In the blog post titled "Thankful":
(a) What kind of thing does the writer say they have never heard of?
(b) Where would the writer rather stay than go on family travel?
(c) What are colleges supplying for students upset by campus speakers?

## Selected extract
++++++++++

Wednesday, November 25, 2015

Thankful



I slept well, woke up sick.  That is the way of the world, though.  Microbes will get us all in the end.  We will find out that all things that plague humans are microbial in nature, no matter what we name the disease.  We were proud that we could battle bacteria, many of which are very, very good for us, but we've done virtually nothing about viruses, mold, or funguses.  I know someone who is infected with mold spores in his blood stream.  Nothing to be done.  Didn't Dylan have a fungus of the heart?  Still there are good molds and funguses, but I've never heard of a beneficial virus.  Is there one positive thing about them?  Google virus and look at the images.  There is the picture of evil.

So I am in a rotten mood, I guess.  Family travel doesn't seem as appealing today.  I'd rather stay in my own house, my own bed, with my own comforts.  Rather. . . .

And in my rotten mood, I am tired of people who are "thankful."  People will be thankful for the most improbable things.  Mostly they are thankful for their children, of course, even though every survey of parents of grown children say that if they had it to do over again, they wouldn't have children, that what they sacrificed in life wasn't worth it.  They are thankful for their families in general, brothers or sisters or fathers or mothers, wives and husbands.  They are thankful for their friends.  There is a fanatical fascism in it all to me.  People need to respect my "trigger."  There should be a limit on this sort of speech for it disturbs me as speech about race, violence, god, or physical abuse pulls triggers for others.  On college campuses, professors are being asked to put "trigger warnings" in their syllabi so that students who might be upset by the topic can opt out.  If there are speakers on campus that trigger emotional responses, colleges are supplying safe rooms with counselors and stuffed animals and pacifiers to comfort the emotionally disturbed.  I want to add another trigger to the hierarchical list.

++++++++++

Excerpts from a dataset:
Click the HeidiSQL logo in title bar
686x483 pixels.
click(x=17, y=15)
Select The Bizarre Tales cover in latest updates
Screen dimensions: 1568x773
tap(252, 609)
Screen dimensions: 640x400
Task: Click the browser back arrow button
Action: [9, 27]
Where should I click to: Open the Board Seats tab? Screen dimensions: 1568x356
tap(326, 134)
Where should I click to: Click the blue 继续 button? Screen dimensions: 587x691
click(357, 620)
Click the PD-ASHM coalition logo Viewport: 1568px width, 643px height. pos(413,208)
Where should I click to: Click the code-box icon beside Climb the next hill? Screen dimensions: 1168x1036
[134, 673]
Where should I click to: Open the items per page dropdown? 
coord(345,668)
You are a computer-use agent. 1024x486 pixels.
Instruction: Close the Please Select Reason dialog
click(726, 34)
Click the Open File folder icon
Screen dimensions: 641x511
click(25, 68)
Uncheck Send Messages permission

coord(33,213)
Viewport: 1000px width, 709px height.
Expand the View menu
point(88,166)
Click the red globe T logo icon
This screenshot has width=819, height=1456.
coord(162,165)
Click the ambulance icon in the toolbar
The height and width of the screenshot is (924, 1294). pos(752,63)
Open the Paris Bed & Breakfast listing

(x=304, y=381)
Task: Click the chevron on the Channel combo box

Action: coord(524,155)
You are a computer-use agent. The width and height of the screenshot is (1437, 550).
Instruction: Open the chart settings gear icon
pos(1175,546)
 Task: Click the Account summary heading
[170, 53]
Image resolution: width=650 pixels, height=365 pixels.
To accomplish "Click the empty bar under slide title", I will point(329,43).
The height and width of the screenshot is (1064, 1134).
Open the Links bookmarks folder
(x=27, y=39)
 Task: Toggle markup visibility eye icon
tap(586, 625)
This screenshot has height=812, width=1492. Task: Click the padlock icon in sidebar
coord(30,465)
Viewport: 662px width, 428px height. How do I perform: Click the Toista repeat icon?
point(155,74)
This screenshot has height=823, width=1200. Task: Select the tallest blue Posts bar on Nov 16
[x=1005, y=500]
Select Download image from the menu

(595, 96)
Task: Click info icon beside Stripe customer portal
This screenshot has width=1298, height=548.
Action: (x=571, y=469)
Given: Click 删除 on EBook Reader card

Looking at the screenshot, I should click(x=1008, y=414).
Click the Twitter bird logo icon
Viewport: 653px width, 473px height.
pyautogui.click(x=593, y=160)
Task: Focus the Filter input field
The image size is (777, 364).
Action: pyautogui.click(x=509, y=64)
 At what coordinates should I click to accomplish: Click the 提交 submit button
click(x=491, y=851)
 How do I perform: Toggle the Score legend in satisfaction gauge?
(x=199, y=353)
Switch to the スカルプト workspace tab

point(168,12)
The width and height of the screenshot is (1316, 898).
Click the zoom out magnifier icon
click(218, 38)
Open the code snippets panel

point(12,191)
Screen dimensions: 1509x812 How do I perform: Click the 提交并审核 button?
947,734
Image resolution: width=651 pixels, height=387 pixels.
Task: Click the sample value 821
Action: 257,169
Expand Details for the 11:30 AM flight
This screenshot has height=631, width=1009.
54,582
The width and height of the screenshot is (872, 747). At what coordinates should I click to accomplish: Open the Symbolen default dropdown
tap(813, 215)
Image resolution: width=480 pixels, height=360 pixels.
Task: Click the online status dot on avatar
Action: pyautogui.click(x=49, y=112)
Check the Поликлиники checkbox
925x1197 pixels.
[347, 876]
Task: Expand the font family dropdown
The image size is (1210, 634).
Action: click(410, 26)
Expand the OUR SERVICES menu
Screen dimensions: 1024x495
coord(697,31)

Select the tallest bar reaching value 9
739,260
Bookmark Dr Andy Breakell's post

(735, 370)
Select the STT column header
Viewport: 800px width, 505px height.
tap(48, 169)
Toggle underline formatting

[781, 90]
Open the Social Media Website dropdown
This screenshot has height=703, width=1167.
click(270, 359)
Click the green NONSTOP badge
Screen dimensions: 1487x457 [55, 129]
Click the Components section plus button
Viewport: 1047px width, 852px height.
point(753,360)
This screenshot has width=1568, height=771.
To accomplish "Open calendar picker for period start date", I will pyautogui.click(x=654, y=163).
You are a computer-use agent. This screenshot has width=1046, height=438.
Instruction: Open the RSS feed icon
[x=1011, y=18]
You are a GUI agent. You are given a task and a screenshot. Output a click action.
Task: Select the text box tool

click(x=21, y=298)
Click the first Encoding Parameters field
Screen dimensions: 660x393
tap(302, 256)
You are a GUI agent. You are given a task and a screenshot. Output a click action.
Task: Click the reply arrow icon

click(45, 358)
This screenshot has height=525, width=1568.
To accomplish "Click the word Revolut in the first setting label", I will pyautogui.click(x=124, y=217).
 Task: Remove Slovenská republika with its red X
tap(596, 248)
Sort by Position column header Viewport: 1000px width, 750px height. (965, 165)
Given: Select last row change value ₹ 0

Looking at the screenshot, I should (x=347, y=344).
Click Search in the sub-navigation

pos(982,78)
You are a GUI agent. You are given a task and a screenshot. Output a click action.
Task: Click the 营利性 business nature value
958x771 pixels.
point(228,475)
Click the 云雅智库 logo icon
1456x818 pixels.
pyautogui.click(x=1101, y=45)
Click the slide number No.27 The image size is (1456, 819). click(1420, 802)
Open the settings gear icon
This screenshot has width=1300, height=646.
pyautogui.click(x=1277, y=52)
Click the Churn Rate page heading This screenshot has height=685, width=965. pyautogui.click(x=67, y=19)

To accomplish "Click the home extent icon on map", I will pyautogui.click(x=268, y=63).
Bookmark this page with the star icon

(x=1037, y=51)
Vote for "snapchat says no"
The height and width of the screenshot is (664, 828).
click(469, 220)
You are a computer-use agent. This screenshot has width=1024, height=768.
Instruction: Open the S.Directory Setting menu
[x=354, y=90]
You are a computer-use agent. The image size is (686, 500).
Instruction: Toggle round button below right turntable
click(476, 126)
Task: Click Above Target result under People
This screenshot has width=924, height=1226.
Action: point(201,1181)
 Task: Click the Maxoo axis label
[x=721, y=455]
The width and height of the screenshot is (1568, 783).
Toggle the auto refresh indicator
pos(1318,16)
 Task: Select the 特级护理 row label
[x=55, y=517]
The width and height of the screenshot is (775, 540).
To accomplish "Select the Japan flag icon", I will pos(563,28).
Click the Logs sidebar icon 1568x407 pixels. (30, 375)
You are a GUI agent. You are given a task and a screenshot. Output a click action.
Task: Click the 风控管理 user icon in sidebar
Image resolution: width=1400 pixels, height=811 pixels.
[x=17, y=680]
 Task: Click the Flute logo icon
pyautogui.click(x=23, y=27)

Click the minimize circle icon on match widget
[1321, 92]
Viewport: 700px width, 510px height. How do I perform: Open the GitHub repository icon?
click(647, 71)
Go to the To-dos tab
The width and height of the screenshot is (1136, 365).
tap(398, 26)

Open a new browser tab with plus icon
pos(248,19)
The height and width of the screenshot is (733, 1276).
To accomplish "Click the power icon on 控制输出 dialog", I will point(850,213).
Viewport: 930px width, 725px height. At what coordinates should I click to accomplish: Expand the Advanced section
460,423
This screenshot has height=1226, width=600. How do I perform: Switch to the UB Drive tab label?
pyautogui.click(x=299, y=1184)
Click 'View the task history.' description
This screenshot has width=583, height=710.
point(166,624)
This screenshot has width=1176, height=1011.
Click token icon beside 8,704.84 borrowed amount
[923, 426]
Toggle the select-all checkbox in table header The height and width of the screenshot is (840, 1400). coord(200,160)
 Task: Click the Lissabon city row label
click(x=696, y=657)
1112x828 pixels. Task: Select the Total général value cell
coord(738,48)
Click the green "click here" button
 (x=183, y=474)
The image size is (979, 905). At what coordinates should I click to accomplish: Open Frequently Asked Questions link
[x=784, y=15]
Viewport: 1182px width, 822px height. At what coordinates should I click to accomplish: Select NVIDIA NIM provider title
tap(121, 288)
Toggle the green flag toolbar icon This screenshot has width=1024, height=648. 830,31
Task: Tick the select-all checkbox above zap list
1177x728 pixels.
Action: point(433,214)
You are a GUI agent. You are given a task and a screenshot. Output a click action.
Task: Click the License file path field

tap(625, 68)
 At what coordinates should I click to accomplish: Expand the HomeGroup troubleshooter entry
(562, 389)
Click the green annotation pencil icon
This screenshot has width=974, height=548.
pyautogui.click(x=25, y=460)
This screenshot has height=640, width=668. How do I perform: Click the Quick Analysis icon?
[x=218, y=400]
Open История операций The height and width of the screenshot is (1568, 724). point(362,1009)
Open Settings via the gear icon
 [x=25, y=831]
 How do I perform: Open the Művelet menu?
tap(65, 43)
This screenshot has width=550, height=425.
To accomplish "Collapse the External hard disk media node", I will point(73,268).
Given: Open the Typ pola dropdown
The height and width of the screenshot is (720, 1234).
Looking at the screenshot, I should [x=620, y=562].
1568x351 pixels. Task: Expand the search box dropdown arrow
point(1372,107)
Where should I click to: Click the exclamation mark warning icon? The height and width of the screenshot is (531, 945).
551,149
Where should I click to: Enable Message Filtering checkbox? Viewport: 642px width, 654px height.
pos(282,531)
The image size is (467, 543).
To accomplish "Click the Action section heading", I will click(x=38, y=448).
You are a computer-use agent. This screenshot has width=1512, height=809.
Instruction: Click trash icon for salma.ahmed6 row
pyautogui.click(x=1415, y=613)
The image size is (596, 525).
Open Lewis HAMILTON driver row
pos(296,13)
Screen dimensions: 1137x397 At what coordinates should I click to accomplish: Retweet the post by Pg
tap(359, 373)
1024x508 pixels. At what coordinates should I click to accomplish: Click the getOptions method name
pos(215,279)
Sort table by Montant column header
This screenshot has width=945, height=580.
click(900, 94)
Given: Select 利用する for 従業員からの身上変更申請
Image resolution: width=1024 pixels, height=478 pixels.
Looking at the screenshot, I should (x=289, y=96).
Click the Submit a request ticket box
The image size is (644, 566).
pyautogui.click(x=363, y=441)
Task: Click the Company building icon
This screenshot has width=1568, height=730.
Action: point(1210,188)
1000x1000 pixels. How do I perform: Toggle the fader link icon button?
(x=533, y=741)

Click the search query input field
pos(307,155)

++++++++++

## Your response
(a) A beneficial virus.
(b) In their own house, in their own bed, with their own comforts.
(c) Safe rooms with counselors, stuffed animals and pacifiers.